No es necesario conocer toda la retórica y la gramática para convencer, a veces, basta con expresar con franqueza y cariño un concepto para que llegue donde no alcanzan las mayusculas Y no es porque considere inútil la elocuencia ni la ortografía, todo lo contrario, sino porque entiendo que la fuerza de los conceptos late un poco más en el interior que en el ropaje. Y la pieza de ropa más hermosa del mundo no es nada sin un cuerpo cálido que la vivifique.

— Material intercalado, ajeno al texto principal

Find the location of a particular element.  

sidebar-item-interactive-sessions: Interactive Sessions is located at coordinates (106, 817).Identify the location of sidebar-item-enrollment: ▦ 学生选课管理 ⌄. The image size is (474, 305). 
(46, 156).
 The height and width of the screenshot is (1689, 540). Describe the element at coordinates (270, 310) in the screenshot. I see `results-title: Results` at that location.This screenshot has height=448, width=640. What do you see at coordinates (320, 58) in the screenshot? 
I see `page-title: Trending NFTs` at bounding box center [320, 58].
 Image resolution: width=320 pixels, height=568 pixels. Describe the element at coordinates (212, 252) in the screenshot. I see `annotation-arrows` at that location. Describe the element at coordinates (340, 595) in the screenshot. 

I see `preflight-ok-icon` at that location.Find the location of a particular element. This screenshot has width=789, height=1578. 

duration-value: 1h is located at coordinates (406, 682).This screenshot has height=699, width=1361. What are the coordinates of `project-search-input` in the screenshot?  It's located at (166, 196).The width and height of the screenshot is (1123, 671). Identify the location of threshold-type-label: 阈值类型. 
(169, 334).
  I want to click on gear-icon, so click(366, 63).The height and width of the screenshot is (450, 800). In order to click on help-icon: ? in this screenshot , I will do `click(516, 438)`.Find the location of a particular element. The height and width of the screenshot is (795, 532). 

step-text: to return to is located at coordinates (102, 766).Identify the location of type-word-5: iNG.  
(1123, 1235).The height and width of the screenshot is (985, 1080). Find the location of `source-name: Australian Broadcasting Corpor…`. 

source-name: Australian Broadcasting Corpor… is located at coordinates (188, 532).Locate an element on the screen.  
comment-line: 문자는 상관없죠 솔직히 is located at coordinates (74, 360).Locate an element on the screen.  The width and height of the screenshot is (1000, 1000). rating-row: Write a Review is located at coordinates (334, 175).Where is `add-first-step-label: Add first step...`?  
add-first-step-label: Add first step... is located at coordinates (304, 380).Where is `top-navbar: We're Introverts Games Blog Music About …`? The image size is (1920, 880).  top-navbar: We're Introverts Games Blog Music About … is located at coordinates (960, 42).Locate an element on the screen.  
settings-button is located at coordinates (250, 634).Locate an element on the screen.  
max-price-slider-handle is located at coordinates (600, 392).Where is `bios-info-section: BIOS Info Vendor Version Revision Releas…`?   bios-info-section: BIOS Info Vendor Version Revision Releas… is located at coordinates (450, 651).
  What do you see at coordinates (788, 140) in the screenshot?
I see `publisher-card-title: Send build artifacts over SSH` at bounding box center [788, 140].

Josefina no escribió ningún poema, no todos aquellos que pasaron a toda prisa a su lado se empaparon de la calidad de su sonrisa, si alguien se detuvo a mirarla fue, más bien, por asombrarse de esa piel perfecta, tersa que invitaba a acariciarle la cara. La vida no le concedió tribunas ni oropeles pero ella ofreció siempre un espectáculo de grandeza y de cariño que de manera gratuita templaba el aire de la prisa y la frialdad.
No pasará a los anales de la historia como heroína, ni hablaran de ella los diarios del domingo, aunque deberían, porque esta sociedad sedienta de paz necesita más que nunca de esos pequeños ejemplos de vida serena. Josefina supo ser el tornillo pequeño que sujeta una pieza escondida sin la que no funcionaría jamás una maquina inmensa. Supo ajustarse a las circunstancias, a veces su ayuda no pudo pasar de la palabra de aliento, o de limpiar la cocina a una vecina querida o ayudar con el fardo pequeñito de un niña sin fuerzas, pero siempre estuvo bien dispuesta a colaborar.
Ella siempre decía que al trabajo hay que ir con alegría, porque el poco pan bueno que la vida da a los pobres no debe acedarse con ceniza. Y yo, hoy, trataré de no acedar su recuerdo con ella.